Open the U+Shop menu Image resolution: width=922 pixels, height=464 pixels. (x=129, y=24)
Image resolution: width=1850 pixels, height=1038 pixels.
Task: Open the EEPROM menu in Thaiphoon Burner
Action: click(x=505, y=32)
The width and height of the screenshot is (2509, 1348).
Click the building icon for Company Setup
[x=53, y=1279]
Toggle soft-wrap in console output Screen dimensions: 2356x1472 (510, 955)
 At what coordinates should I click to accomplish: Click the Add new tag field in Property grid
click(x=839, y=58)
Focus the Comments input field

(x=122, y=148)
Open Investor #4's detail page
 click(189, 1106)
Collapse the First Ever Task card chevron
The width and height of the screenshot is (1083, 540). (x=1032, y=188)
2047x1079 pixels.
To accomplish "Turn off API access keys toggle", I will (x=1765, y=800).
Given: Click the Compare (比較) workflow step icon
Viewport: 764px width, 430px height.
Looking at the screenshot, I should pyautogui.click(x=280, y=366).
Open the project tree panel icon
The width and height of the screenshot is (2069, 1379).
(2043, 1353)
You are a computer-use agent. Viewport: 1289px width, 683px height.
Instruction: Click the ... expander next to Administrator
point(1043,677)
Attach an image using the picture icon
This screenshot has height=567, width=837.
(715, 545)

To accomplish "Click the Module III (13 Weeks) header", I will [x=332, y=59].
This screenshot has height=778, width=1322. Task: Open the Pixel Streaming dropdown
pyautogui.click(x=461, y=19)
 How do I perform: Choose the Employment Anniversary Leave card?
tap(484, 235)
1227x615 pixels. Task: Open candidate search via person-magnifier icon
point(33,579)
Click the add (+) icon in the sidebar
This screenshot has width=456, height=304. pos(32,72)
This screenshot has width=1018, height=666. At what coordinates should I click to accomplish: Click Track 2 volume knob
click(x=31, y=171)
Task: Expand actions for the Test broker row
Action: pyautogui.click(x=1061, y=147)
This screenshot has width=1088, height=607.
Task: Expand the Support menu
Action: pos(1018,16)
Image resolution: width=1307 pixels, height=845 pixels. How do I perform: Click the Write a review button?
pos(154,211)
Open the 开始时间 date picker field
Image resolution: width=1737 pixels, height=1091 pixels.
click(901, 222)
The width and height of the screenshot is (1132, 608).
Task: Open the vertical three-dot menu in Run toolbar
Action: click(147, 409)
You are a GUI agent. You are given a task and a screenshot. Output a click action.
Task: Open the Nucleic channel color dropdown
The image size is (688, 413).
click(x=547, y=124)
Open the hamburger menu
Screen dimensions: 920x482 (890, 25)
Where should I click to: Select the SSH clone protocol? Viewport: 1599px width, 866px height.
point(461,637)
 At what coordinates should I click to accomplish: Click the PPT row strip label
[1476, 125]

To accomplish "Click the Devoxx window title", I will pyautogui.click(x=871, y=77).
##########
- Task directions: Among the lines of the listing above, which ones hold "will"? Copy them.

- Solution to this task:
To accomplish "Turn off API access keys toggle", I will (x=1765, y=800).
To accomplish "Click the Module III (13 Weeks) header", I will [x=332, y=59].
To accomplish "Click the Devoxx window title", I will pyautogui.click(x=871, y=77).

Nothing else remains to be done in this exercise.